**Job**
Transcribe the rows below verbatim, from the first line through the line containing "Action: (245, 386)", with both of those lines included.

**Collected data**
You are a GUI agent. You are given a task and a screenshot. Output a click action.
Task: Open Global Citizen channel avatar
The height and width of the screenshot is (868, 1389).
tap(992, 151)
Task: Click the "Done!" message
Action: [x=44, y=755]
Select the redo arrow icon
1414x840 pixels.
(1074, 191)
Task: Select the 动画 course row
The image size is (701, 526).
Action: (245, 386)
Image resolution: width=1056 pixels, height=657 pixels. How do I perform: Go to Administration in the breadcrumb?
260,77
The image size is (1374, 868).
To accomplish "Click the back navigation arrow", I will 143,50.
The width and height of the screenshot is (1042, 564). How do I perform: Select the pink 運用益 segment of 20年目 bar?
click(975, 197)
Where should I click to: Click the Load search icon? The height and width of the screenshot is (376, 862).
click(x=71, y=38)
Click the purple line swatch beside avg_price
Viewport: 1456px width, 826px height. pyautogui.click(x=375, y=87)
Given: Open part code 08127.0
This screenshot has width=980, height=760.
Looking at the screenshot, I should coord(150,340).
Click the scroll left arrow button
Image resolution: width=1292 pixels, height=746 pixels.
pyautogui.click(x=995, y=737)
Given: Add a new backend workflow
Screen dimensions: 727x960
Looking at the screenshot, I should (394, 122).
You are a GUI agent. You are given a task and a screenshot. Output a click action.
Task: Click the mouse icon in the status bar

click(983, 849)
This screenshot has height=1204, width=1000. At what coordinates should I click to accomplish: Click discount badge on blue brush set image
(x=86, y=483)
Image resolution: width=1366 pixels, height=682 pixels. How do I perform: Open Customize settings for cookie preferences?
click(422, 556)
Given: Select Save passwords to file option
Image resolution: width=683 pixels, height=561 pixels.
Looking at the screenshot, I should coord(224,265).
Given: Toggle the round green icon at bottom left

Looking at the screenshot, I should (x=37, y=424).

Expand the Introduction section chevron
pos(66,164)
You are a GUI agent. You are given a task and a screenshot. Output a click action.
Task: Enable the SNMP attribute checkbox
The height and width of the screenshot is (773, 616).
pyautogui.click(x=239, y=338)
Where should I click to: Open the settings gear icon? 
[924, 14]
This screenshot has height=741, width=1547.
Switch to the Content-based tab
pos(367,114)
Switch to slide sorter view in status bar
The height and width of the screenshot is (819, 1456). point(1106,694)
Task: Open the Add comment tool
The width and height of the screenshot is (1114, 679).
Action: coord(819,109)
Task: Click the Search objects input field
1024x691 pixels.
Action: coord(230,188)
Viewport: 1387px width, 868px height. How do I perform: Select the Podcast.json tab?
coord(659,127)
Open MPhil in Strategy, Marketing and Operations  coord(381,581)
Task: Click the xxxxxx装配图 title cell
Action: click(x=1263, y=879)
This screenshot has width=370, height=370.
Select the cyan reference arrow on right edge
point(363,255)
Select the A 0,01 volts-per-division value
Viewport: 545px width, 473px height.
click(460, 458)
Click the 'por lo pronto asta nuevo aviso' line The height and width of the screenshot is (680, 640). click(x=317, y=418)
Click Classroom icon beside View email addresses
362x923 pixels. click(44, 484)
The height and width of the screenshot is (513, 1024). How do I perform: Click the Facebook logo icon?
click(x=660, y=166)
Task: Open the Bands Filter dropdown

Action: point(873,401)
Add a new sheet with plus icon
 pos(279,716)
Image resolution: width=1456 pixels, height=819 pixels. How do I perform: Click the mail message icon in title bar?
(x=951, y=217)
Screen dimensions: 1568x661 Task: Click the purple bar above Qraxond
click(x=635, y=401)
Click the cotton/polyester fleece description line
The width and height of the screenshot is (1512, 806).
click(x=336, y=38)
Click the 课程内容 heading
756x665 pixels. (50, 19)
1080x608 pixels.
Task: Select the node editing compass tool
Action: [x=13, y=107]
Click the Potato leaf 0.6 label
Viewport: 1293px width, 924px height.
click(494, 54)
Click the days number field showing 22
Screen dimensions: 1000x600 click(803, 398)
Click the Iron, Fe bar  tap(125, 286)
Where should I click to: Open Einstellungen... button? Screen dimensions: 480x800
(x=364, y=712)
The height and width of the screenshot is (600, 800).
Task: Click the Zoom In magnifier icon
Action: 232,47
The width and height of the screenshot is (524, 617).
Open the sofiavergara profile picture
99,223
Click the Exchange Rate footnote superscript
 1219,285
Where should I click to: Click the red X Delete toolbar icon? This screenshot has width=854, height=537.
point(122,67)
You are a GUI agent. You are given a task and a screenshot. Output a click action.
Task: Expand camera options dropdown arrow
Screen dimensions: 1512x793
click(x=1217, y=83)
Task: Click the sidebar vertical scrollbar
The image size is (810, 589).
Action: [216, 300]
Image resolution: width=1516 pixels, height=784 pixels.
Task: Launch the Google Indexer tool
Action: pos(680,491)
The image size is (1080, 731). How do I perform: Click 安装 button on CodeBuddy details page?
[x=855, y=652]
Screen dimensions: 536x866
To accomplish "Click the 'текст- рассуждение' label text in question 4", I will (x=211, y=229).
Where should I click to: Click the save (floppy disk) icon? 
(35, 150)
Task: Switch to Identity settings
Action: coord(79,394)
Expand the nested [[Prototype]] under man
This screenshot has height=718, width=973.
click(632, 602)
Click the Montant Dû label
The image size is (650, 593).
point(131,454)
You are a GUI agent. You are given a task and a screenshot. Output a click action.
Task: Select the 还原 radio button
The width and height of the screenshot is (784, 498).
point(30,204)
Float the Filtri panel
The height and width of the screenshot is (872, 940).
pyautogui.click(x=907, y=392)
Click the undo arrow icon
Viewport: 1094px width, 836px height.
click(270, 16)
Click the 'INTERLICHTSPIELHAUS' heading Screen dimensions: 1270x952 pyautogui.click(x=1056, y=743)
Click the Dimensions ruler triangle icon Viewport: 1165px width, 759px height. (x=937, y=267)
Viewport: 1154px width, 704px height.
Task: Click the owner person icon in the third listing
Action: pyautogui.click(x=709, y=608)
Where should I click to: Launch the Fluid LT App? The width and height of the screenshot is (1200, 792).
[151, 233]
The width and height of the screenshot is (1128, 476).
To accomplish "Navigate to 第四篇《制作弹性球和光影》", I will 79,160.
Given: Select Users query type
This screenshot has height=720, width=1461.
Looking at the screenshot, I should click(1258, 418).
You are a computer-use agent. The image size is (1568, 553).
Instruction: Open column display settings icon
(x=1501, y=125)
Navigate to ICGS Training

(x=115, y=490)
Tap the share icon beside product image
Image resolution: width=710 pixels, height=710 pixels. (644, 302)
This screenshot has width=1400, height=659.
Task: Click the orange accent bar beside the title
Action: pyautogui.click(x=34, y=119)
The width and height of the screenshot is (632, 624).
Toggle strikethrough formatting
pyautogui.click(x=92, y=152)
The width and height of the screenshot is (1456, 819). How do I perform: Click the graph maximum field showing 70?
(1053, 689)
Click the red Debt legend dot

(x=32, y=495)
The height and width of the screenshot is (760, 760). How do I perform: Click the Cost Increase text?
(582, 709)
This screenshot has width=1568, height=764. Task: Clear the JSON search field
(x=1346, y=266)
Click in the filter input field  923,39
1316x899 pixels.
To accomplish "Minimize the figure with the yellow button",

**Response to this task**
You are a GUI agent. You are given a task and a screenshot. Output a click action.
Task: Open Global Citizen channel avatar
The height and width of the screenshot is (868, 1389).
tap(992, 151)
Task: Click the "Done!" message
Action: [x=44, y=755]
Select the redo arrow icon
1414x840 pixels.
(1074, 191)
Task: Select the 动画 course row
The image size is (701, 526).
Action: (245, 386)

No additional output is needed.